Arrange all of the data below as a numbered list, one line per item, omitting any blank lines.

— begin Task data —

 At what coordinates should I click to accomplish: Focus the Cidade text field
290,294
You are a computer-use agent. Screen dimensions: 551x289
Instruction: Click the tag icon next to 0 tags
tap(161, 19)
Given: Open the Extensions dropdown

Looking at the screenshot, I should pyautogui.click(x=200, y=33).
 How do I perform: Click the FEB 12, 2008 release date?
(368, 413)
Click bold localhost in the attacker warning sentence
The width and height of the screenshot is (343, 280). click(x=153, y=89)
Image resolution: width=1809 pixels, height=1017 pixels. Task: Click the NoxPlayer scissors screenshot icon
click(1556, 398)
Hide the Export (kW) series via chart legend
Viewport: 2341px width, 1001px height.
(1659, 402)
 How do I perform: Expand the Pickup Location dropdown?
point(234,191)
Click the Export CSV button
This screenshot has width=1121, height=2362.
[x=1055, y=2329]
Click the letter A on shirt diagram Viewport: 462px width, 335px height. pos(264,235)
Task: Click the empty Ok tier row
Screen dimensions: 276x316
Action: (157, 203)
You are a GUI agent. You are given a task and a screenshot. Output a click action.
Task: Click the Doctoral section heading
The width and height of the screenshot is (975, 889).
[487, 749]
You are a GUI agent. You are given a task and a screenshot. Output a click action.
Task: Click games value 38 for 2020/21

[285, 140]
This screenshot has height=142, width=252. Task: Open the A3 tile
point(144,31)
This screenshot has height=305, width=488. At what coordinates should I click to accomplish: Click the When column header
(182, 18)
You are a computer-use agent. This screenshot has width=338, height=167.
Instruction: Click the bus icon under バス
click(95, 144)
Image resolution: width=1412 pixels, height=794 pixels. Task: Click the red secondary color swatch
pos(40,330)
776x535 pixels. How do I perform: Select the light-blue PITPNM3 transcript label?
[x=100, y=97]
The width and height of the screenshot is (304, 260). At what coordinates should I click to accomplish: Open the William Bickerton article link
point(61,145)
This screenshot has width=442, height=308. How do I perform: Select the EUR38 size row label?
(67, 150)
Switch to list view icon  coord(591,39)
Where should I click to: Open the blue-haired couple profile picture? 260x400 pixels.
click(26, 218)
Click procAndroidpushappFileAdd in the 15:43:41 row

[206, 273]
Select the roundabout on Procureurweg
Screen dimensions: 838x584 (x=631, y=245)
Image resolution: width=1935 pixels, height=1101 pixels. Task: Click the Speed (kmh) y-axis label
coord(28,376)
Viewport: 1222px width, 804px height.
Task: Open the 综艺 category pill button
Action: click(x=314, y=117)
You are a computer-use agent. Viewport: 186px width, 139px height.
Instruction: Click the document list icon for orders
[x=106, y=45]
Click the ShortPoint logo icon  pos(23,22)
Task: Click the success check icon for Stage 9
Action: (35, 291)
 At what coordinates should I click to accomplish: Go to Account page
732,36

— end Task data —

* **Finished exercise**
1.  At what coordinates should I click to accomplish: Focus the Cidade text field
2. 290,294
3. You are a computer-use agent. Screen dimensions: 551x289
4. Instruction: Click the tag icon next to 0 tags
5. tap(161, 19)
6. Given: Open the Extensions dropdown
7. Looking at the screenshot, I should pyautogui.click(x=200, y=33).
8.  How do I perform: Click the FEB 12, 2008 release date?
9. (368, 413)
10. Click bold localhost in the attacker warning sentence
11. The width and height of the screenshot is (343, 280). click(x=153, y=89)
12. Image resolution: width=1809 pixels, height=1017 pixels. Task: Click the NoxPlayer scissors screenshot icon
13. click(1556, 398)
14. Hide the Export (kW) series via chart legend
15. Viewport: 2341px width, 1001px height.
16. (1659, 402)
17.  How do I perform: Expand the Pickup Location dropdown?
18. point(234,191)
19. Click the Export CSV button
20. This screenshot has width=1121, height=2362.
21. [x=1055, y=2329]
22. Click the letter A on shirt diagram Viewport: 462px width, 335px height. pos(264,235)
23. Task: Click the empty Ok tier row
24. Screen dimensions: 276x316
25. Action: (157, 203)
26. You are a GUI agent. You are given a task and a screenshot. Output a click action.
27. Task: Click the Doctoral section heading
28. The width and height of the screenshot is (975, 889).
29. [487, 749]
30. You are a GUI agent. You are given a task and a screenshot. Output a click action.
31. Task: Click games value 38 for 2020/21
32. [285, 140]
33. This screenshot has height=142, width=252. Task: Open the A3 tile
34. point(144,31)
35. This screenshot has height=305, width=488. At what coordinates should I click to accomplish: Click the When column header
36. (182, 18)
37. You are a computer-use agent. This screenshot has width=338, height=167.
38. Instruction: Click the bus icon under バス
39. click(95, 144)
40. Image resolution: width=1412 pixels, height=794 pixels. Task: Click the red secondary color swatch
41. pos(40,330)
42. 776x535 pixels. How do I perform: Select the light-blue PITPNM3 transcript label?
43. [x=100, y=97]
44. The width and height of the screenshot is (304, 260). At what coordinates should I click to accomplish: Open the William Bickerton article link
45. point(61,145)
46. This screenshot has width=442, height=308. How do I perform: Select the EUR38 size row label?
47. (67, 150)
48. Switch to list view icon  coord(591,39)
49. Where should I click to: Open the blue-haired couple profile picture? 260x400 pixels.
50. click(26, 218)
51. Click procAndroidpushappFileAdd in the 15:43:41 row
52. [206, 273]
53. Select the roundabout on Procureurweg
54. Screen dimensions: 838x584 (x=631, y=245)
55. Image resolution: width=1935 pixels, height=1101 pixels. Task: Click the Speed (kmh) y-axis label
56. coord(28,376)
57. Viewport: 1222px width, 804px height.
58. Task: Open the 综艺 category pill button
59. Action: click(x=314, y=117)
60. You are a computer-use agent. Viewport: 186px width, 139px height.
61. Instruction: Click the document list icon for orders
62. [x=106, y=45]
63. Click the ShortPoint logo icon  pos(23,22)
64. Task: Click the success check icon for Stage 9
65. Action: (35, 291)
66.  At what coordinates should I click to accomplish: Go to Account page
67. 732,36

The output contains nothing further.